Winter Color

Winter has been mild so far here, which is fine with me.  So there are some tiny bits of color scattered around the yard.

First, I must apologize for the quality of some of the pictures – not totally in focus.

Dianthus have survived a couple of freezes really well.

This Globe Mallow (Sphaeralcea munroana) has had some blooms that don’t stay open for more than a day.  It’s a native with dusty green curly leaves and is a good performer in both the summer heat and a mild winter.

Texas Flowering Quince (Chaenomeles japonica) usually has some flowers in January or February.One lone Daffodil has opened up.

Several years ago I bought this at a garden club sale and was told that it was an evergreen fern.  Turns out, it is a native Yarrow with white flowers.  But it is evergreen.

Pittsporoum in a pot provides some green, but the tips of the leaf edges are a little crisp from an earlier freeze.

Another native Yarrow has completely different leaves.  I think this is Moon Dust Yarrow (Achillea ‘Novaachdus’).  It is somewhat evergreen with dusty green leaves and does not reseed.

This hardy Ice Plant is amazing.  It’s been in the same pot on the back porch for years.  In cold weather, the foliage looks a little ragged, but it keeps on blooming even in freezing weather.  The pot is in a corner spot which protect it from harsh winds.

Yes.  I do know that this is a weed.  But the Henbit (Lamium amplexicaule) will be easy to pull out of this pot when I want to get rid of it.

I think it’s pretty, and it is color.  Can’t be too choosy in the winter.

Spectacular sunrises start the day with cheery color.

On a cloud covered morning came brilliant red on the horizon.

While we’re enjoying a mild winter, I realize that further north, a polar vortex has struck with devastating temperatures.  I pray for safety for everyone experiencing this.

“Winter is the time for comfort, for good food and warmth, for the touch of a friendly hand and for a talk beside the fire: it is the time for home.”   Edith Sitwell

4 thoughts on “Winter Color

  1. I always enjoy your flowers & other plants. Some I recognize and others, I don’t. But thanks for giving me their names.
    I grew up with a flowering quince just outside the front door, however, Mother always called it a hawthorne. I didn’t know the difference until recent years.
    And Henbit is plentiful, especially in the spring, in most of our yard.

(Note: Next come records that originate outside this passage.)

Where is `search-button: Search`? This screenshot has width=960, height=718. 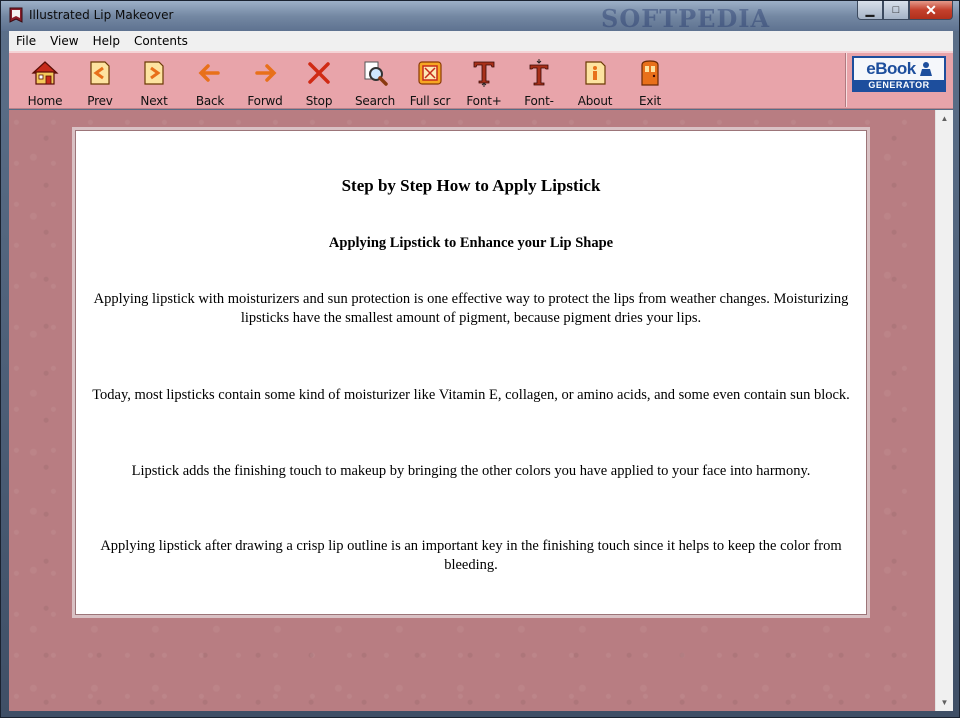
search-button: Search is located at coordinates (375, 82).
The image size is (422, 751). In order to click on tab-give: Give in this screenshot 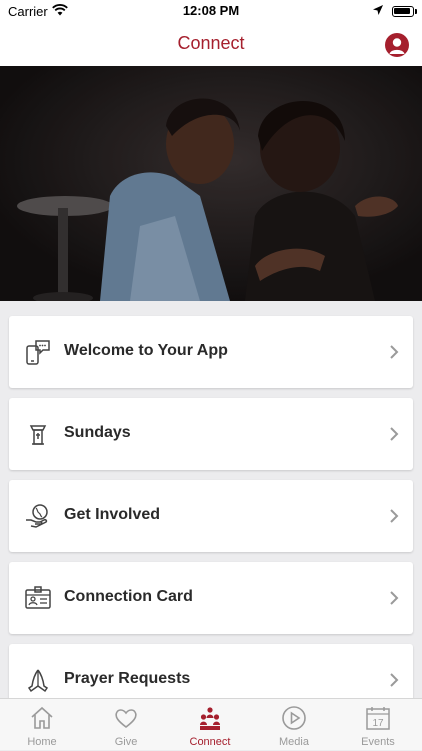, I will do `click(126, 725)`.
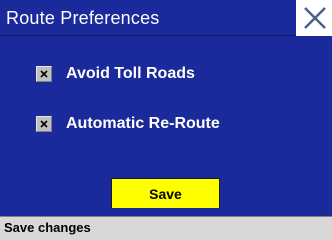 The width and height of the screenshot is (332, 240). Describe the element at coordinates (166, 194) in the screenshot. I see `save-button: Save` at that location.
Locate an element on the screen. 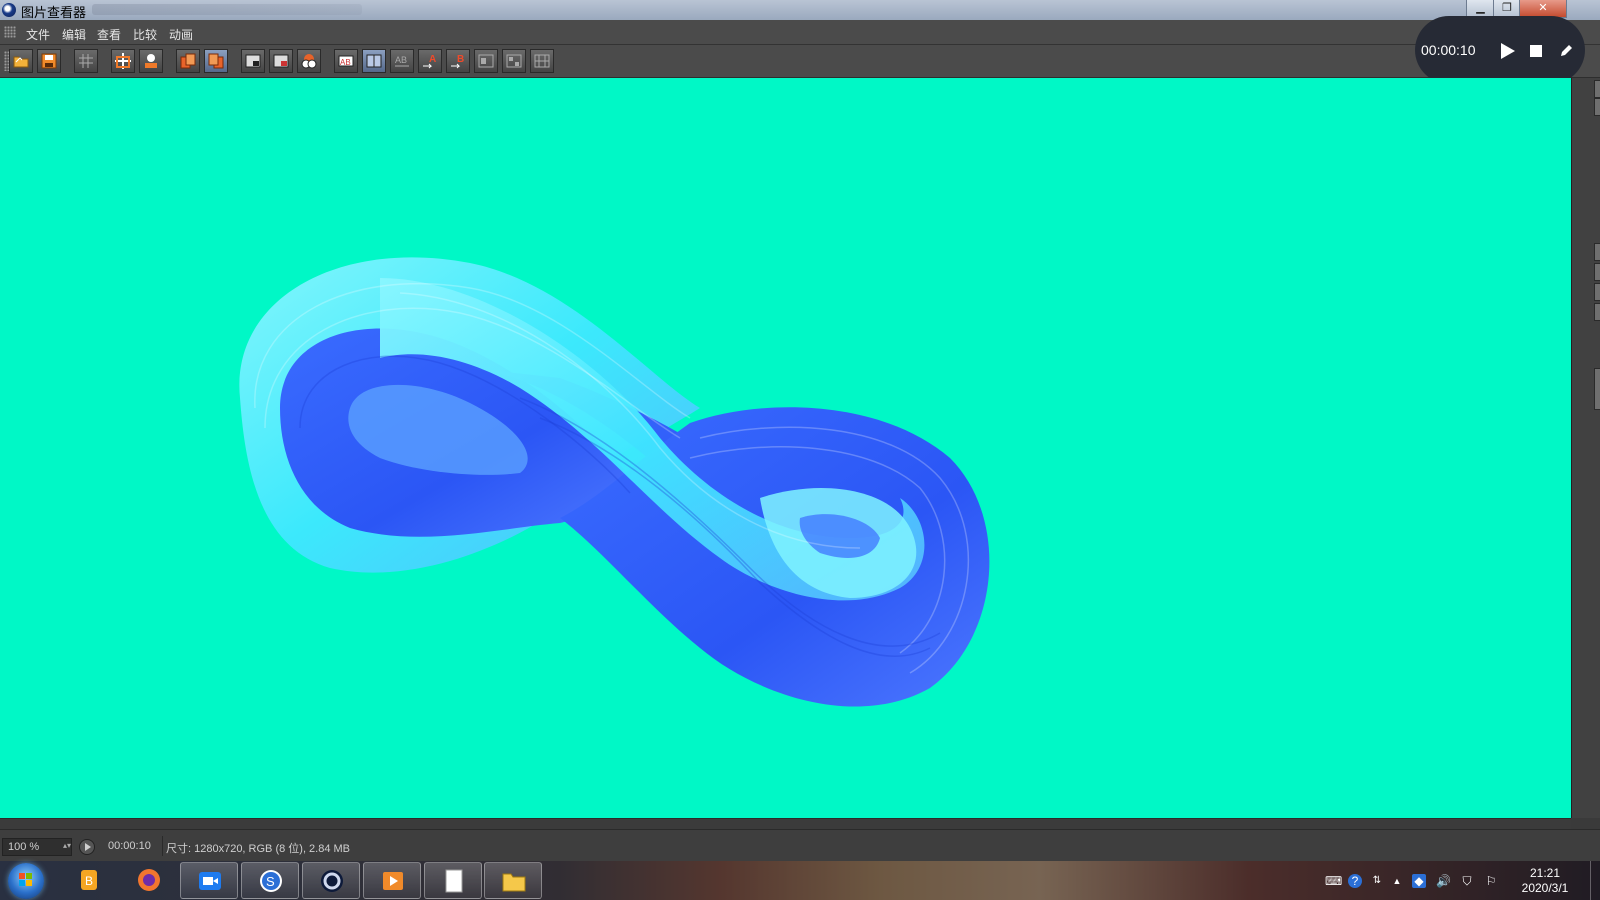 The height and width of the screenshot is (900, 1600). copy-left-icon is located at coordinates (188, 61).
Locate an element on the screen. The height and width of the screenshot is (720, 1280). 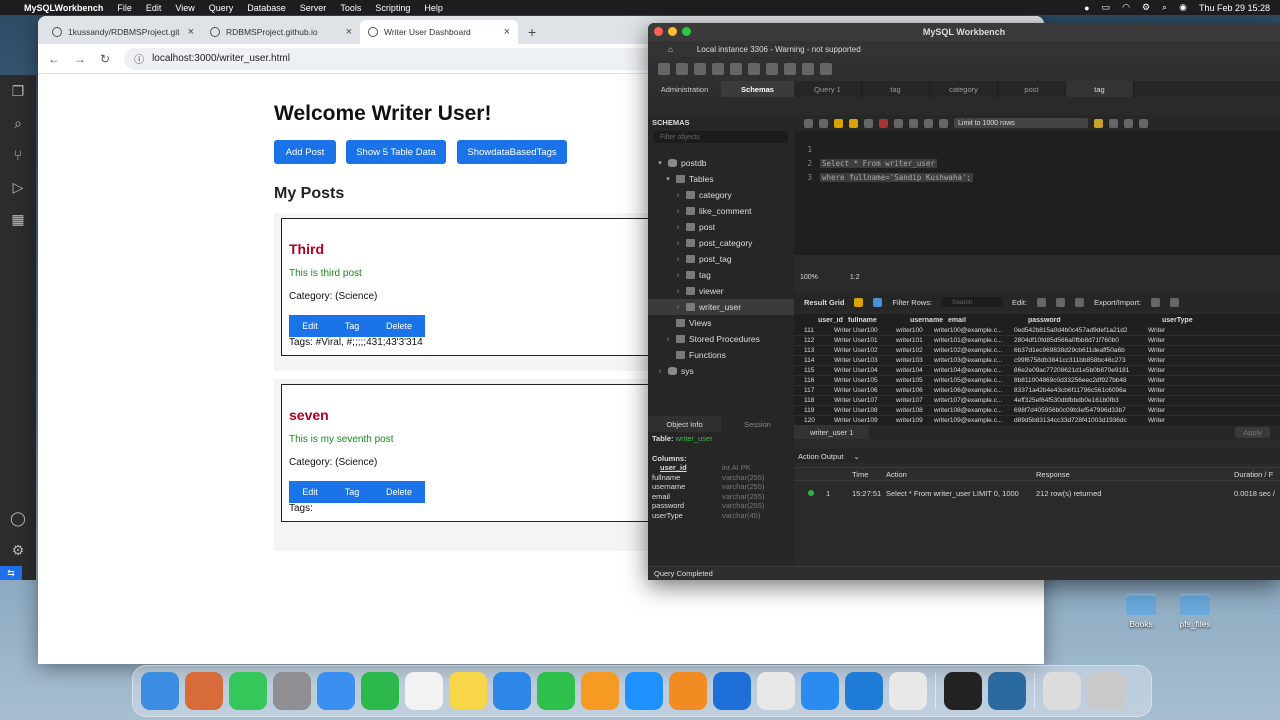
tree-item-sys: › sys is located at coordinates (721, 371).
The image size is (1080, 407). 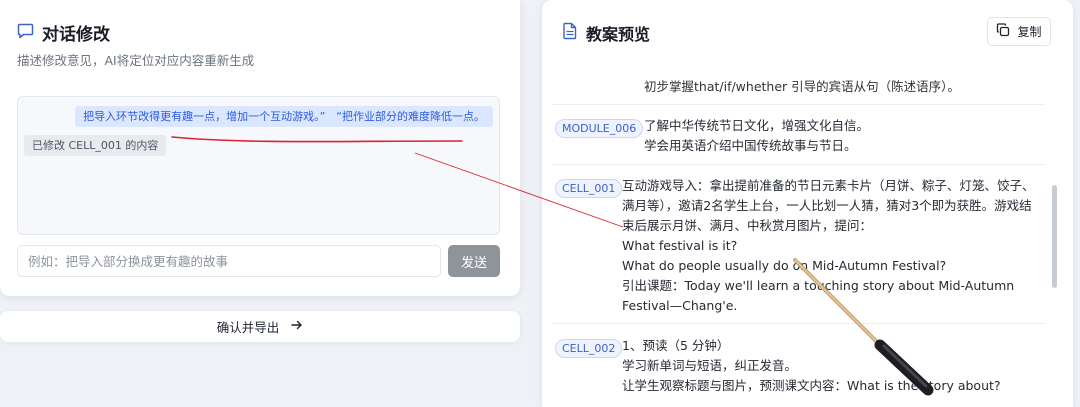 I want to click on row-text: 了解中华传统节日文化，增强文化自信。 学会用英语介绍中国传统故事与节日。, so click(x=844, y=136).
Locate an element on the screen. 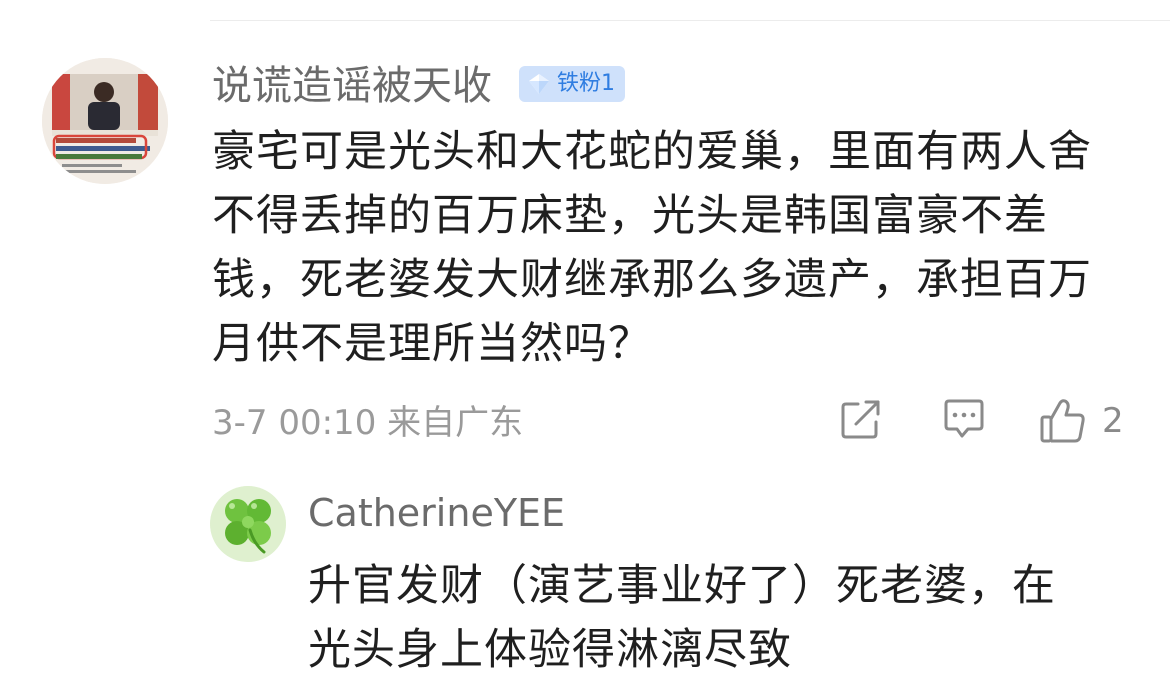 Image resolution: width=1170 pixels, height=698 pixels. like-button: 2 is located at coordinates (1081, 421).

    We are experiencing very cold temperatures today with the forecast calling for even lower temperatures tonight. And our snow accumulation lasted a couple of hours and then the sun took care of what we had heard would be a blizzard! So I’m very thankful. I’m hoping the mail and newspaper will have arrived when I make my trek to the street.

    • Thanks for your comments. One of the things I’ve learned in my old age is that common names for plants are not very accurate.
      Maybe if I had started years ago, I could have memorized their Latin names. Of course, that ain’t happening now. So I spend a
      lot of time looking up correct names.

      I hope you’re not in the part of the deep south that is expected to get the really low temperatures. The news reports about the polar vortex are scary.

      Stay warm and safe.
      Wanda

  2. Since the first of January we have received 6.67 inches of rain. The temperature this morning is 21 degrees and the wind is strong. Daffodils are coming up along the driveway and in some flower buds. Since the fall leaves were not removed, they are surely kept warmer by that blanket. I’ve seen a couple that have started to open. In a few weeks they will be putting on a show!